第4章 平台召对。 大明:从教崇禎整治朋党开始
所有目光集中在陈志远身上。
他站起身:“下官便是。“
太监上下打量他一番,展开手中的黄綾。
“圣上口諭:著明日巳时翰林院编修陈志远即刻覲见,平台奏对。“
直房里一片寂静。
陈志远躬身:“臣领旨。“
平台召对。
陈志远的心跳快了一拍。
他知道这个制度。
朱由检效仿先祖,不定期在平台召见大臣,商议军国大事。
能被召对的,至少是侍郎以上官员,或是负有特殊使命的臣子。
一个七品编修被平台召对,几乎是破例。
他整理了一下青色官袍,发现手心全是汗。
从穿越到这个时代到面见皇帝,用了四天的时间。
太快了,快得让他没有准备的时间。
但歷史不会等人。
太监宣完口諭后,直房里落针可闻。
所有翰林同僚的目光都聚焦在陈志远身上,有惊讶,有不解,也有不易察觉的嫉妒。
黄道周第一个反应过来,脸上堆起笑容。
“逸尘兄得蒙圣上召对,实乃我翰林院之荣光。”
陈志远勉强维持著平静。
“玉绳兄过誉,下官惶恐。”
他知道这些目光背后的含义——一个七品编修突然被平台召对,要么是即將得宠,要么是即將获罪。
在崇禎朝的朝堂上,后者的可能性並不比前者小。
太监又尖声道。
“陈编修,圣上还吩咐,將你那份奏疏抄送內阁诸臣,令他们详阅。今日司礼监已派人送到各辅臣府上了。”
这句话像一块石头投入死水,直房里响起压抑的抽气声。
陈志远心中一震。
朱由检这一手玩得厉害——既抬高了这份奏疏的分量,又將他推到了风口浪尖。
內阁那些老狐狸看到这份奏疏会怎么想?
特別是其中关於“言责制”的部分,几乎是在打所有言官的脸。
“下官明白了。”
“多谢公公。
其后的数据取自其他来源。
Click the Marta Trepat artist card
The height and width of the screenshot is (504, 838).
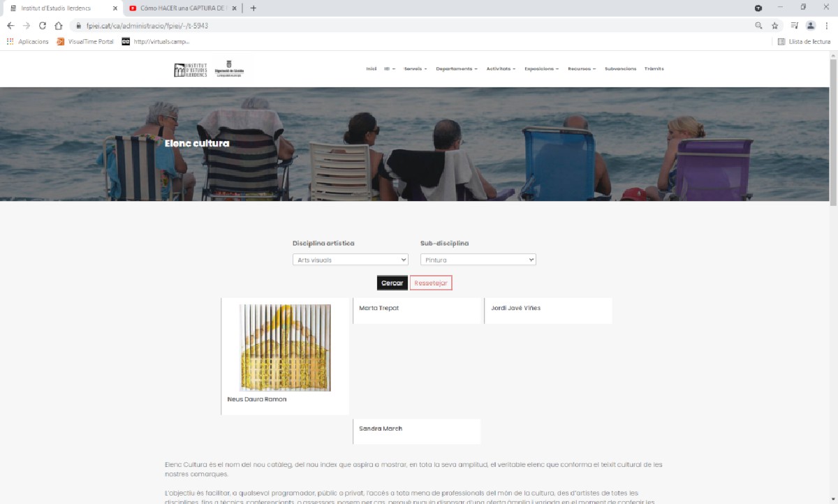(418, 311)
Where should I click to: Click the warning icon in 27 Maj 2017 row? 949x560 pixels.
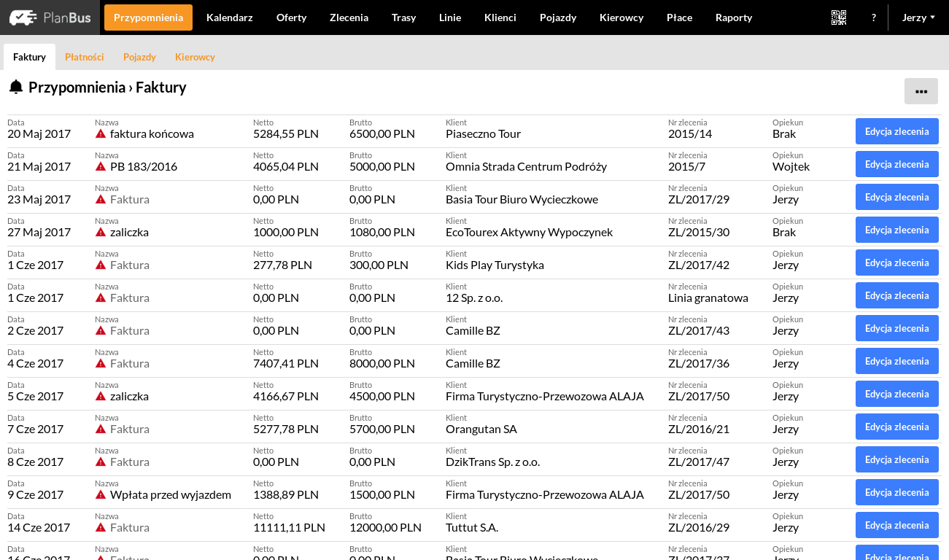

”
太监带著小黄门离开后,直房里的气氛才鬆动一些。
同僚们围拢过来,七嘴八舌地问询。
陈志远一一应付,言辞谨慎,只说奏疏是读史有感,不敢妄议朝政。
好不容易捱到散值时分,陈志远匆匆离开翰林院。
北京的暮色来得早,三月里的寒风依旧刺骨。
他裹紧身上单薄的官袍,沿著街道往赁居的寓所走。
脑海里已经开始飞速运转。
明天就是平台奏对。
这是他穿越以来最大的机会,也可能是最大的危机。
朱由检这个人,他太了解了。
多疑、刚愎、急躁,但又勤政、有责任心、渴望中兴。
这种矛盾的性格,让他在歷史上的评价两极分化。
而陈志远现在要做的,就是在刀尖上跳舞——既要提出真正有用的建议,又不能触怒这个敏感的皇帝。
“言责制”只是个引子。
朱由检看了奏疏,一定会问具体怎么做。
这是一个切入点,但不能只停留在这个层面。
陈志远回忆著自己整理的那些资料。
大明现在最致命的问题是什么?
不是缺钱,不是缺兵,甚至不是天灾。
最致命的是信息失真——从上到下,从朝廷到地方,所有人都活在虚假的信息里。
地方官员瞒报灾情,因为考成制度只看税收。
边將虚报战功,因为兵部只认首级。
言官风闻奏事,因为不必负责。
內阁票擬模稜两可,因为不想担责。
整个官僚系统,就像一台生锈的机器,每个零件都在应付差事,没有人关心这台机器到底能不能运转。